→ Tarefas:
**a.** Com base no trecho fornecido, explique para que foram criados os mecanismos chamados NDC.
**b.** Segundo o trecho fornecido, em que ano foi firmado o acordo de Paris?
**c.** Traduza para o inglês esta frase do trecho fornecido: «A grande expectativa em relação à COP-26 girava em torno da conclusão do chamado “Livro de Regras” do acordo de Paris, firmado em 2015.»

Acompanhei a Cúpula dos Povos, evento da sociedade civil que ocorre em paralelo à COP e onde são articuladas iniciativas que buscam pressionar as partes que participam da Conferência da ONU. Esse, aliás, não é o único espaço que ocorre simultaneamente às negociações feitas entre representantes dos governos. Também há espaços dedicados a negócios, uma espécie de free trade area dentro da COP, onde empresas e governos podem firmar “parcerias”. Tudo em nome do meio ambiente, claro.

A grande expectativa em relação à COP-26 girava em torno da conclusão do chamado “Livro de Regras” do acordo de Paris, firmado em 2015. O acordo, construído durante a COP-21 na capital francesa, estabeleceu a meta de impedir que o aquecimento global supere neste século a marca de +1,5°C em relação ao período pré-industrial, controlando totalmente as emissões de CO² até o ano de 2050. Para tanto foram criados uma série de mecanismos para aferir a contribuição de cada país para a redução de gases de efeito estufa, os chamados NDC (Contribuição Nacional Determinada, na sigla em inglês).

→ Dados fornecidos:
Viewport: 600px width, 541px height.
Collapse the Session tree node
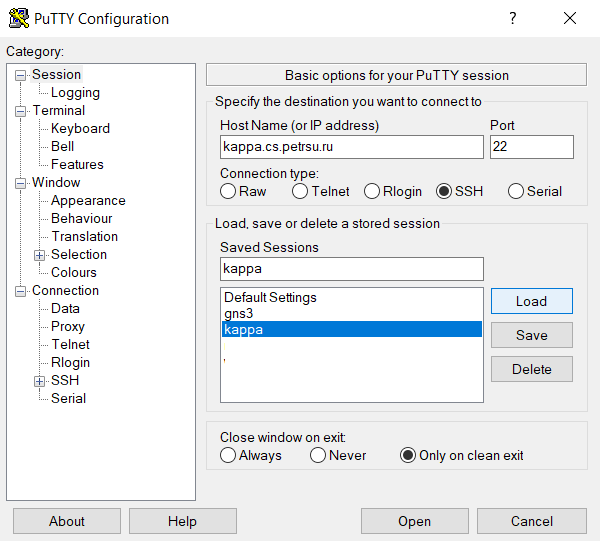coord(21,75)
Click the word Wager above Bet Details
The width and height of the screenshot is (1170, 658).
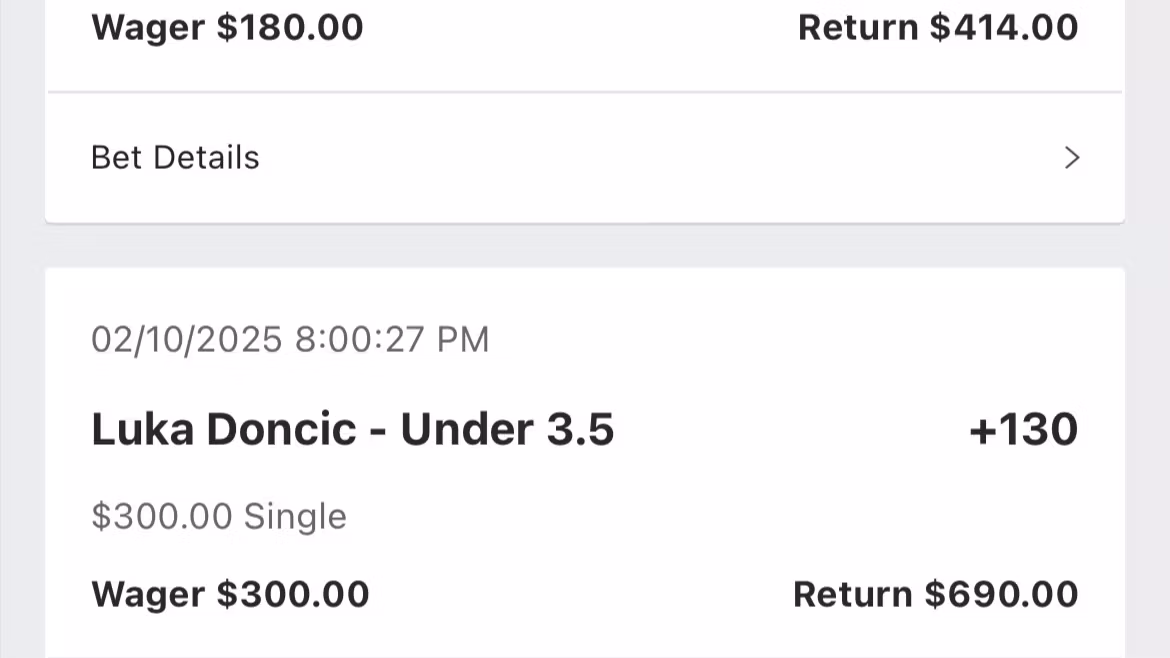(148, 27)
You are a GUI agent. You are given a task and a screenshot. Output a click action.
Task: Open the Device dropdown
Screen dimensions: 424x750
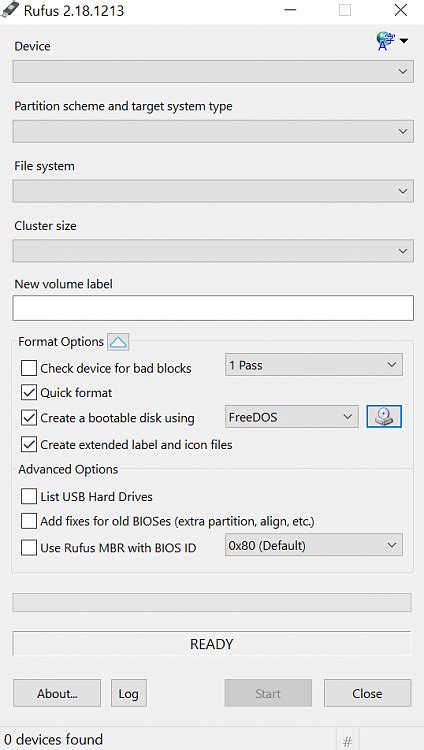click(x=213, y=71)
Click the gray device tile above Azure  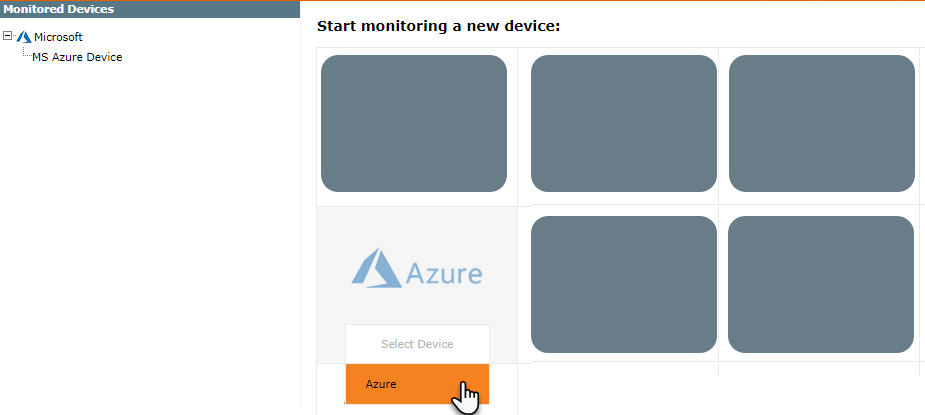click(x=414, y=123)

→ Respostas por tarefa:
**a.** Os NDC foram criados para cumprir a meta do acordo de Paris: impedir que o aquecimento global supere neste século a marca de +1,5°C em relação ao período pré-industrial. Servem para aferir a contribuição de cada país para a redução de gases de efeito estufa.

**b.** Em 2015.

**c.** The great expectation regarding COP-26 centered on the completion of the so-called “Rulebook” of the Paris Agreement, signed in 2015.